(Dataset records)
>> Start
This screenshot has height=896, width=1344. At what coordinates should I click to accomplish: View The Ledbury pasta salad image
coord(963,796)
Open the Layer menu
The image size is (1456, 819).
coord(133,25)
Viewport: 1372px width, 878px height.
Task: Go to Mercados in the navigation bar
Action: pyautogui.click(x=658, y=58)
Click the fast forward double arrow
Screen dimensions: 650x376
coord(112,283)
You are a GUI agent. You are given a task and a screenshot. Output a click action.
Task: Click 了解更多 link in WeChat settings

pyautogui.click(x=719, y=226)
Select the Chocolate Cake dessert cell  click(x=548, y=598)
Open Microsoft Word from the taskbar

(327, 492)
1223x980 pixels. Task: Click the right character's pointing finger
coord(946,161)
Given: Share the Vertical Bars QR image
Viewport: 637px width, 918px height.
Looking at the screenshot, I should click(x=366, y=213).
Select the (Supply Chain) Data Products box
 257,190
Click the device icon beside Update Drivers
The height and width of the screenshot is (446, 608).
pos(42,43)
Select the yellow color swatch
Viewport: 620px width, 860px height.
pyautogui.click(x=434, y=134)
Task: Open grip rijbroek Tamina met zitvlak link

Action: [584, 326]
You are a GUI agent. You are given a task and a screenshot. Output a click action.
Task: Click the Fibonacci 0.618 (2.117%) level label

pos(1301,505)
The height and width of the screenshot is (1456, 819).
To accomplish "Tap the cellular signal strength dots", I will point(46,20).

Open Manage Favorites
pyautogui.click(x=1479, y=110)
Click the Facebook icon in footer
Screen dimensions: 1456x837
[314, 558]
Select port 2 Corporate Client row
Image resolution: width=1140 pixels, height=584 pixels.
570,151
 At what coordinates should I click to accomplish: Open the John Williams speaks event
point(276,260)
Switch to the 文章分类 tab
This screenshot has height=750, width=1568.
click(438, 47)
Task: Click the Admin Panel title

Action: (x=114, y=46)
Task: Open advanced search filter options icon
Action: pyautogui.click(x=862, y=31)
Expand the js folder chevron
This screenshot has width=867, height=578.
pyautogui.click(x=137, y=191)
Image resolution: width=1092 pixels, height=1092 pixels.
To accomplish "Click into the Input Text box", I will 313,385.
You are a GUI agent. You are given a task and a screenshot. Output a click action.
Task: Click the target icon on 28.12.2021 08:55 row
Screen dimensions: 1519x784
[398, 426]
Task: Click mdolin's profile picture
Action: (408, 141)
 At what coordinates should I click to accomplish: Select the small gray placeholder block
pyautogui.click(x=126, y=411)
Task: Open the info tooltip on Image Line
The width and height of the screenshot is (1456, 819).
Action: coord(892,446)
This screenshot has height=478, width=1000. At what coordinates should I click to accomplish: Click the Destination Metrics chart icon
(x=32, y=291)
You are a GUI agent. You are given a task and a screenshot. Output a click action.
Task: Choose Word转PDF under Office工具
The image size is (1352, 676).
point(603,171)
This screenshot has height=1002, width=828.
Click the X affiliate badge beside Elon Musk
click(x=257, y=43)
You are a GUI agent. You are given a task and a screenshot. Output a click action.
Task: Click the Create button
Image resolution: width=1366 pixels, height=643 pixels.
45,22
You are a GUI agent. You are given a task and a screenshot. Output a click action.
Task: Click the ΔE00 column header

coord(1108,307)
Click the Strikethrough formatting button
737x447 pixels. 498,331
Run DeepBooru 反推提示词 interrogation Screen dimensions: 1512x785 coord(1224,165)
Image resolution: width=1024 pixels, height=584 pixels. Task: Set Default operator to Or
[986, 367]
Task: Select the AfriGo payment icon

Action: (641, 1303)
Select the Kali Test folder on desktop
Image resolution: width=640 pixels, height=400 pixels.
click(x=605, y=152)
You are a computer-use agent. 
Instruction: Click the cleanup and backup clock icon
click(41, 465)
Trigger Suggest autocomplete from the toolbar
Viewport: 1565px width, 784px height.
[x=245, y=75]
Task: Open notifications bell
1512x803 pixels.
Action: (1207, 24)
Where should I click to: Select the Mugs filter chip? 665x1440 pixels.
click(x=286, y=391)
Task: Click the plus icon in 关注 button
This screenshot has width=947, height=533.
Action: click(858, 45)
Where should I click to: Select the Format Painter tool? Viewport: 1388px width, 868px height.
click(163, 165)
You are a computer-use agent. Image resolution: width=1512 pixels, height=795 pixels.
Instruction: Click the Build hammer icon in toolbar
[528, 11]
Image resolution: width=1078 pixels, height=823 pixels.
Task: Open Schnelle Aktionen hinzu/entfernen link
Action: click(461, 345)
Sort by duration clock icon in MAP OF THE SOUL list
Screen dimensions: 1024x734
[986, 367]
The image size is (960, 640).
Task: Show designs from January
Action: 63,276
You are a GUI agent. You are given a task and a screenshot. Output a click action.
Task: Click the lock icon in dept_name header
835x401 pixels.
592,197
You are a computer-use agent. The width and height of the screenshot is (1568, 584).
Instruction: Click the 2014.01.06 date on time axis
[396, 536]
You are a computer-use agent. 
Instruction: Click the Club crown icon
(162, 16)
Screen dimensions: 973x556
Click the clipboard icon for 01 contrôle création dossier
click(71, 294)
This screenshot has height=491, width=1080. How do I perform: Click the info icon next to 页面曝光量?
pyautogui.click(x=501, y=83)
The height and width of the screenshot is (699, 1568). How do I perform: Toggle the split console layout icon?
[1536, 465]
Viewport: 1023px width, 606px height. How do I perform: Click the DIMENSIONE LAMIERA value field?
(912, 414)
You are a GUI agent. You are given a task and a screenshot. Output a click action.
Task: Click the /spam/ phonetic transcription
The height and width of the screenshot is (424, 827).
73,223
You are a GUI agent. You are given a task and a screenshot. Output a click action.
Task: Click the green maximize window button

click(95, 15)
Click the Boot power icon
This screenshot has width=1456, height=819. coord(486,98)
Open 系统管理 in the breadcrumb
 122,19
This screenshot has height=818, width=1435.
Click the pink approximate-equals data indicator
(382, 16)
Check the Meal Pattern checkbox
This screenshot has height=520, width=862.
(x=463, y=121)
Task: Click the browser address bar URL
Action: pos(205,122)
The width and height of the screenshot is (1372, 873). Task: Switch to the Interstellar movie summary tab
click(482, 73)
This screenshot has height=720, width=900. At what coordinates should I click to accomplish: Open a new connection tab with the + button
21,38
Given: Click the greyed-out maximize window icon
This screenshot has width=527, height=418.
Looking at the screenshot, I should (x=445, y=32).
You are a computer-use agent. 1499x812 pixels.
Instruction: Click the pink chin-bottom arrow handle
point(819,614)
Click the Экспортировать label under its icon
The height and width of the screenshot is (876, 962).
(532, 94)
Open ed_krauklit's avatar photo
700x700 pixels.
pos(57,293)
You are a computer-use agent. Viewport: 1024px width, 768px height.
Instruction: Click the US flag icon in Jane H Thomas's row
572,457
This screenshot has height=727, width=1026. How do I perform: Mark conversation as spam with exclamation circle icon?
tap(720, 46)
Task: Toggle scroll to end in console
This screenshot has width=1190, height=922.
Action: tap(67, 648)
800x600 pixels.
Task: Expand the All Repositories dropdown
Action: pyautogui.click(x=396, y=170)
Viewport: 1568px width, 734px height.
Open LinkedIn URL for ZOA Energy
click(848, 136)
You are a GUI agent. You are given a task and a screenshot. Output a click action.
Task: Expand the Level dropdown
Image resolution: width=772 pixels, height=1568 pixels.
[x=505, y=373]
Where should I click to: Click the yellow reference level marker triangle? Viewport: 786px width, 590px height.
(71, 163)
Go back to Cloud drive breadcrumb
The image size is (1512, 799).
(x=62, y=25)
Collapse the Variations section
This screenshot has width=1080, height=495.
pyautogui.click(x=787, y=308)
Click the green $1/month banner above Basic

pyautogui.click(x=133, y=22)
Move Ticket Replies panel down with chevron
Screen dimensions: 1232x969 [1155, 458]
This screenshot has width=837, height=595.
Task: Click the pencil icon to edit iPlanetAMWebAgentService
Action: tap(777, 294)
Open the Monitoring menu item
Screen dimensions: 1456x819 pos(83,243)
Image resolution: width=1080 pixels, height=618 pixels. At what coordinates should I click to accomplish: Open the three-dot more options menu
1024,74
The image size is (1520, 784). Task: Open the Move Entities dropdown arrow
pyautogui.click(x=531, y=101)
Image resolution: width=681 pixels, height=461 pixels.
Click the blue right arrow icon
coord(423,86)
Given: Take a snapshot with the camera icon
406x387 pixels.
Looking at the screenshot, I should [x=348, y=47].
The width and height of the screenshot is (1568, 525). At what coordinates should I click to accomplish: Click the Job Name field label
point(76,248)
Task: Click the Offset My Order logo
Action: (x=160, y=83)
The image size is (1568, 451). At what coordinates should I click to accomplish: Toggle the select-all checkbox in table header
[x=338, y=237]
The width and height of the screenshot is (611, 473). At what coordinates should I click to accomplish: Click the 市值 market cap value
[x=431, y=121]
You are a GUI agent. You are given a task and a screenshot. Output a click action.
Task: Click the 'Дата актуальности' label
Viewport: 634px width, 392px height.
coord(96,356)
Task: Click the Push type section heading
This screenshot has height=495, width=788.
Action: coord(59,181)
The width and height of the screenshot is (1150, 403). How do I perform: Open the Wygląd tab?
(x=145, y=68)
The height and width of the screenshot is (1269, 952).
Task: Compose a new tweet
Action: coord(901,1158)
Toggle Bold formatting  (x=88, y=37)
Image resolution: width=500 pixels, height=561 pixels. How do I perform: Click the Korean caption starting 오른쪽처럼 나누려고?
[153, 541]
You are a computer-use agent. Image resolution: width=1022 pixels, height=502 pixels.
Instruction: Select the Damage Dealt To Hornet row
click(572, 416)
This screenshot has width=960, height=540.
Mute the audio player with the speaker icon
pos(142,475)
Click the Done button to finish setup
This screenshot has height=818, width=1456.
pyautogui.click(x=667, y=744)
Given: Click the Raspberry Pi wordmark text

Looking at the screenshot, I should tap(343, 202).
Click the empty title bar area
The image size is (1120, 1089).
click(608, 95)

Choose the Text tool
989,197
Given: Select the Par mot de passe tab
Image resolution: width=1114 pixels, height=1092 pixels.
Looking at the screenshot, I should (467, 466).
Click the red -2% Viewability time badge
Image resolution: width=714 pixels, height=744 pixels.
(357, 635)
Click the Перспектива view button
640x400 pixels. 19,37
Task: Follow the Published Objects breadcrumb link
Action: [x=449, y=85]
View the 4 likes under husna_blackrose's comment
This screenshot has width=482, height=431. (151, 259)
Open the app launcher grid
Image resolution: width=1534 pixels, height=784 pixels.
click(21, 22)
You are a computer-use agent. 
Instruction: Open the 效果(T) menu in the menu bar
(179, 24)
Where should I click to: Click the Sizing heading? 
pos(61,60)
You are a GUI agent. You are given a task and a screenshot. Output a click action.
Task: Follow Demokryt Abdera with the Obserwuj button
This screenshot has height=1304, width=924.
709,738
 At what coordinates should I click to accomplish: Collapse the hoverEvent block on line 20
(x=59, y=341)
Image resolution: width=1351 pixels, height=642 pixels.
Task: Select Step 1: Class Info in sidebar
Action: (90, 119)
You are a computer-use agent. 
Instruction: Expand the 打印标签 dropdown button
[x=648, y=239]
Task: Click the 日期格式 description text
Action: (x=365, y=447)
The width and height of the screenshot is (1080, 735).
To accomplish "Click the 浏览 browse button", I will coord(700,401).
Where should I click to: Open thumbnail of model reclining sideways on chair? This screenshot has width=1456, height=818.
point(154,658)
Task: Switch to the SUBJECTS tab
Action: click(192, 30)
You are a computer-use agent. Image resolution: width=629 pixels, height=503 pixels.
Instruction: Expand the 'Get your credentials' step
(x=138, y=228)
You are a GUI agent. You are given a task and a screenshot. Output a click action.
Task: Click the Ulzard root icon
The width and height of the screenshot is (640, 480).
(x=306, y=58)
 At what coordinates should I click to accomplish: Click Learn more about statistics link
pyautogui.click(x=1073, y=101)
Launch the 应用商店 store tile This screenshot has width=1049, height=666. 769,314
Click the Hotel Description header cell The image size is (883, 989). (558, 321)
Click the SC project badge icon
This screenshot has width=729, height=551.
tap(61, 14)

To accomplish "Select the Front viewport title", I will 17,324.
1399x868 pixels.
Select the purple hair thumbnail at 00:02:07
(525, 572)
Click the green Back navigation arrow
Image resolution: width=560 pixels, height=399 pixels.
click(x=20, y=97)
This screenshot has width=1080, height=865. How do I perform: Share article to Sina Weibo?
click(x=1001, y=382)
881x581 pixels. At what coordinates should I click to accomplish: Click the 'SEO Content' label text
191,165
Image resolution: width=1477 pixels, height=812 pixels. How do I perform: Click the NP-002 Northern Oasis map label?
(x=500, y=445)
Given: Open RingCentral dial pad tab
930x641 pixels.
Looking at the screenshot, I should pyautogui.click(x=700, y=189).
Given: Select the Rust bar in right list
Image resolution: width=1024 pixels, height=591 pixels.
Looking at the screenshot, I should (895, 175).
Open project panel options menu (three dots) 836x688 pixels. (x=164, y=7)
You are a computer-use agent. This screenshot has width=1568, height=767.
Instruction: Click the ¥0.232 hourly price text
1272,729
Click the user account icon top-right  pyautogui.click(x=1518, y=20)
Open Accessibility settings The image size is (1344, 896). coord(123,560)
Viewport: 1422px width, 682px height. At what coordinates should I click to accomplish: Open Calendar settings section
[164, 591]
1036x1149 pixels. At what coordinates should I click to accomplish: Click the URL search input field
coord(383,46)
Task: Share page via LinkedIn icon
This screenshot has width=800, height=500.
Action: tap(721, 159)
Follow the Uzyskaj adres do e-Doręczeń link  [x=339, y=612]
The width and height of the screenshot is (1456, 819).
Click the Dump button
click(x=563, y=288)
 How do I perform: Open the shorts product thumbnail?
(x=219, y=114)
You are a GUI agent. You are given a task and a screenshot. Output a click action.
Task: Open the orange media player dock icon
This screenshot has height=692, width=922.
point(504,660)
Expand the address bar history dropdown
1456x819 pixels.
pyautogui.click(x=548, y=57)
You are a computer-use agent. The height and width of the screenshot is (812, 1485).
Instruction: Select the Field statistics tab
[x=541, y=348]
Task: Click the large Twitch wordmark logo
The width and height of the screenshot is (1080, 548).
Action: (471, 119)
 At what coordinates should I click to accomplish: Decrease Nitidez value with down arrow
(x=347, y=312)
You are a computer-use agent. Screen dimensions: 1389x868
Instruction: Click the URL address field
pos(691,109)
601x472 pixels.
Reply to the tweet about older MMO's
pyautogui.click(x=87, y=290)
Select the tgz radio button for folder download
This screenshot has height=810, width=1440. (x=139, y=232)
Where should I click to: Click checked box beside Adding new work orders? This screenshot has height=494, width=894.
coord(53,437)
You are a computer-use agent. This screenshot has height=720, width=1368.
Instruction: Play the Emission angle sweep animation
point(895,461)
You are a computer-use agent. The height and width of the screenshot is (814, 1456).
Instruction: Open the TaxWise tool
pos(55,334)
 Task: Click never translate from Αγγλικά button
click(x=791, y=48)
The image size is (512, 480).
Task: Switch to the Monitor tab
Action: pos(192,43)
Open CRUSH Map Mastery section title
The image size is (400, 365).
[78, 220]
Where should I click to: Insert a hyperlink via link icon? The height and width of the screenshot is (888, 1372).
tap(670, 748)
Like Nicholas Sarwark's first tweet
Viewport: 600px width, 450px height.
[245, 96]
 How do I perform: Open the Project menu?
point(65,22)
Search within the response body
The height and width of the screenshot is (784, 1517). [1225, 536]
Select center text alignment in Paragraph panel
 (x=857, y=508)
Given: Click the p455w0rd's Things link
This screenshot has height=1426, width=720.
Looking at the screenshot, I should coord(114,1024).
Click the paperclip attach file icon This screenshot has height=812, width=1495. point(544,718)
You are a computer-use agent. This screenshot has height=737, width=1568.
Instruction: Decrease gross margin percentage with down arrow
>> End
REQUIRED WORK
Gather every line of the items above that contains the string "list" and copy each one out in full. Case counts, so uppercase and lowercase letters must match.

PROBLEM SOLUTION
Sort by duration clock icon in MAP OF THE SOUL list
Given: Select the Rust bar in right list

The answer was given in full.